The dry heath in the north of the reserve contains some of the oldest heather in Dorset. Dominated by ling, there is a magnificent carpet of pink and purple during the summer, with splashes of yellow from the flowering dwarf gorse.
This dry heath slopes southwards and as the ground becomes wetter, cross-leaved heath abounds, its pink haze of flowers and grey leaves provide the perfect backdrop for other colourful plants.
The wet heath in turn develops into the largest valley bog in Dorset, which forms the majority of the NNR. The mire is dominated by purple moor grass speckled with pockets of other plants such as the aromatic shrub bog myrtle, white cotton grass and bright yellow clumps of bog asphodel.
Heathland is a habitat that has been created by man’s activities since the Bronze Age and we need to continue to manage it today, by clearing scrub and allowing heather to flourish.
It is important for wildlife to keep a mixture of different heather heights, and during the winter, controlled burning is carried out. Blocks of common gorse are also burned on a rotational basis, as the dense thickets are a fire hazard, while the young compact bushes that re-grow are great nest sites for Dartford warblers and stonechats.
The reserve also has a network of mown firebreaks and Emergency Water Supply pools for the Fire Brigade. These are fenced off as they are deep and potentially dangerous.
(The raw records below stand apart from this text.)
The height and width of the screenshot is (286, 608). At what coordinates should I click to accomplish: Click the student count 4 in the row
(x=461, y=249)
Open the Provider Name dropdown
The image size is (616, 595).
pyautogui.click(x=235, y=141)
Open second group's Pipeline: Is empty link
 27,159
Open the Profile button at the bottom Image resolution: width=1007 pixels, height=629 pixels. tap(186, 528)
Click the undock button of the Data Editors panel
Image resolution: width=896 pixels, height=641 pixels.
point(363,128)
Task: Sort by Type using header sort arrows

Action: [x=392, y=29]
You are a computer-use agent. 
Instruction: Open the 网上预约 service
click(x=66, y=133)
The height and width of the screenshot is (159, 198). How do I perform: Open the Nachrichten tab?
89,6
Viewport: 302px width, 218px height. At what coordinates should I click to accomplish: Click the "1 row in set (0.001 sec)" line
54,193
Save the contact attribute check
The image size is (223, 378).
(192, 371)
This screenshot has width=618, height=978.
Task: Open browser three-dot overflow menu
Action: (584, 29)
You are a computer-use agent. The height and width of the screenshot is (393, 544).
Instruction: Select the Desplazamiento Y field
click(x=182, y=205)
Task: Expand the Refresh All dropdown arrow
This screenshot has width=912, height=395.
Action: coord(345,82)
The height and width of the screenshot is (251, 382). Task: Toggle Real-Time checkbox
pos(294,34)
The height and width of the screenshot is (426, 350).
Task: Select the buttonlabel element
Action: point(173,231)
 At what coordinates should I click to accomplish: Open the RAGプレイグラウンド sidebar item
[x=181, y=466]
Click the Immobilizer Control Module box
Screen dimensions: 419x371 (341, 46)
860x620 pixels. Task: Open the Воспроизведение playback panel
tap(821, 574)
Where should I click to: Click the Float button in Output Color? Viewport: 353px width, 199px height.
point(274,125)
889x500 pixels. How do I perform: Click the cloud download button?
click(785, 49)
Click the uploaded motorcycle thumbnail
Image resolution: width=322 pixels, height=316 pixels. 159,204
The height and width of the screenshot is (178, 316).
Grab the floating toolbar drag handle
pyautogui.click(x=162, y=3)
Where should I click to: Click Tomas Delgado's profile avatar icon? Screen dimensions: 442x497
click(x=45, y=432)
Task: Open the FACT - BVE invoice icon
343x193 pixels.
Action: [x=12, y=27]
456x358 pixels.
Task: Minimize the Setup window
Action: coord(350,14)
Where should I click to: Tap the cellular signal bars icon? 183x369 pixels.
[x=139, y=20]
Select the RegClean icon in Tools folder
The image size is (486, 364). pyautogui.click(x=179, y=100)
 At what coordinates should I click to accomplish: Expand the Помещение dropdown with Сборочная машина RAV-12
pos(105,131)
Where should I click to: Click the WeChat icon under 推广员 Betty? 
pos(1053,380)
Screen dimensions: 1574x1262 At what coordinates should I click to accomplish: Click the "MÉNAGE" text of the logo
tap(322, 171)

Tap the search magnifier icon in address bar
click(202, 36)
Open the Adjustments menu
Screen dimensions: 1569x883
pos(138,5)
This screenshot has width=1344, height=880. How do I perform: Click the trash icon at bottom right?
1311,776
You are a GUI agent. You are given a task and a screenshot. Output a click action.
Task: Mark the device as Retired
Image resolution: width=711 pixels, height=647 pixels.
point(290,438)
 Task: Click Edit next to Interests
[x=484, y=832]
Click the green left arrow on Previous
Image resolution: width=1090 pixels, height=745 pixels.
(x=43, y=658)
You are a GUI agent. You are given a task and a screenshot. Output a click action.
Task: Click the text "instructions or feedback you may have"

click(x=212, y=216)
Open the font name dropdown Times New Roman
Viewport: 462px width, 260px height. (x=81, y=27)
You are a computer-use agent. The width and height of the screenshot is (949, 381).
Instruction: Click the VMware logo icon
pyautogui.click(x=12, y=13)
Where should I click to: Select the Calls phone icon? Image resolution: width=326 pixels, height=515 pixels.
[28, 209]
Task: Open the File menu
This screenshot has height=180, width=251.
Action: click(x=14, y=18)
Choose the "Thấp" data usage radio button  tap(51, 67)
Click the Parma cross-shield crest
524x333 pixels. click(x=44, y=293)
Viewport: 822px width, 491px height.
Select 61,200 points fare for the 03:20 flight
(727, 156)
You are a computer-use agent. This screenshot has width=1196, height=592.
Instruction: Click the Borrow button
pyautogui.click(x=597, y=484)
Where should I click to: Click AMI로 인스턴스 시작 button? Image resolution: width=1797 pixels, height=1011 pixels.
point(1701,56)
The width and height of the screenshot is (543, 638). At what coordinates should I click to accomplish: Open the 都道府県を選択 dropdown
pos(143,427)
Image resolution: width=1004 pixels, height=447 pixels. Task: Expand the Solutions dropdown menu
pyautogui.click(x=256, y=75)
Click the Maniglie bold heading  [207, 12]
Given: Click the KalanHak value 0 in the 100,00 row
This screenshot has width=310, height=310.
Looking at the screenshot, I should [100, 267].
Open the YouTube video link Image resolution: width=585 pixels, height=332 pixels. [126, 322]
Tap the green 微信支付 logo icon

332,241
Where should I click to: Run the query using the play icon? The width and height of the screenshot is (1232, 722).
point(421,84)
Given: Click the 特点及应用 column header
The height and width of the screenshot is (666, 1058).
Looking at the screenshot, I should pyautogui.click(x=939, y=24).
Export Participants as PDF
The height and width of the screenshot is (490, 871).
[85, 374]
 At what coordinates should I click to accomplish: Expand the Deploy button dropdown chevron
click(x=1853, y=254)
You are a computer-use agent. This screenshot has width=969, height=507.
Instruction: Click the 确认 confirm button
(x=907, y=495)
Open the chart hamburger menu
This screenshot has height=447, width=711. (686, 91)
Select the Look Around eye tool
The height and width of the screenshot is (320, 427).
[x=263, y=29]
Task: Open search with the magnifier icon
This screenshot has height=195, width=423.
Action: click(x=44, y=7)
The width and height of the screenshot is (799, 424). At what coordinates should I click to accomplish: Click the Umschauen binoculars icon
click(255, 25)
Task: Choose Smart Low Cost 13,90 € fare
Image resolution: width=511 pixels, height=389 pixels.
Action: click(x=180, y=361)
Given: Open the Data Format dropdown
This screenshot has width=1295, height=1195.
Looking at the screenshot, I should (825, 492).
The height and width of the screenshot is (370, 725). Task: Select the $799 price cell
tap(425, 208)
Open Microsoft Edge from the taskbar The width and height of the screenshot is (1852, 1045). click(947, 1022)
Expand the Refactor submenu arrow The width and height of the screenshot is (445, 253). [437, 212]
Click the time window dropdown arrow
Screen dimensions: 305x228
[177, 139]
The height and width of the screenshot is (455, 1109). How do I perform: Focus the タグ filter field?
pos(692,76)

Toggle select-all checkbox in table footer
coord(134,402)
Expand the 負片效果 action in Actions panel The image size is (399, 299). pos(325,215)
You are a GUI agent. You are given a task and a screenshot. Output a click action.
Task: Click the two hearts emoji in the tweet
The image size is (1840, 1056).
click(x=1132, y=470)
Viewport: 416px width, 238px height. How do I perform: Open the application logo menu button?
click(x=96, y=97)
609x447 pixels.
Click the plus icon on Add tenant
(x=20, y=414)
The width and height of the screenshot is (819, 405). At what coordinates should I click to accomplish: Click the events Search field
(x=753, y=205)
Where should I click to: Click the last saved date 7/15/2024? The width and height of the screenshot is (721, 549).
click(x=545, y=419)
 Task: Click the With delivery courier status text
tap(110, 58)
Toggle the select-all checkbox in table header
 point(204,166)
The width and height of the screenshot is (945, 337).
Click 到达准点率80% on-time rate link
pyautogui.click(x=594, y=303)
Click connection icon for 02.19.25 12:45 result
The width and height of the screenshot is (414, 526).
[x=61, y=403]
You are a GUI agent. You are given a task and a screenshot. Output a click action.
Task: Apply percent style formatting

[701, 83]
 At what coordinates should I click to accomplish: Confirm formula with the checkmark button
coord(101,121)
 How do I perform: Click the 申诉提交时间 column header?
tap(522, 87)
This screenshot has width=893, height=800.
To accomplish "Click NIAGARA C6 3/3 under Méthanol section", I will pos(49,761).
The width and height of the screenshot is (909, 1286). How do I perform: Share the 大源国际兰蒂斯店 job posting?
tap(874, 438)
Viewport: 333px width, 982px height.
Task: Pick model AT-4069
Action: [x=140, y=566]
Many of the firebreaks also have rotovated edges, giving added protection against the creep of fire. This bare sand is also great for burrowing bees and wasps, and egg laying sand lizards.
Hardy ponies and cattle have been reintroduced to graze some areas of the reserve and help keep taller grasses such as purple moor grass in check, to prevent them from swamping smaller, rarer plants. Their grazing action provides more structure in the vegetation, particularly in the wetter areas.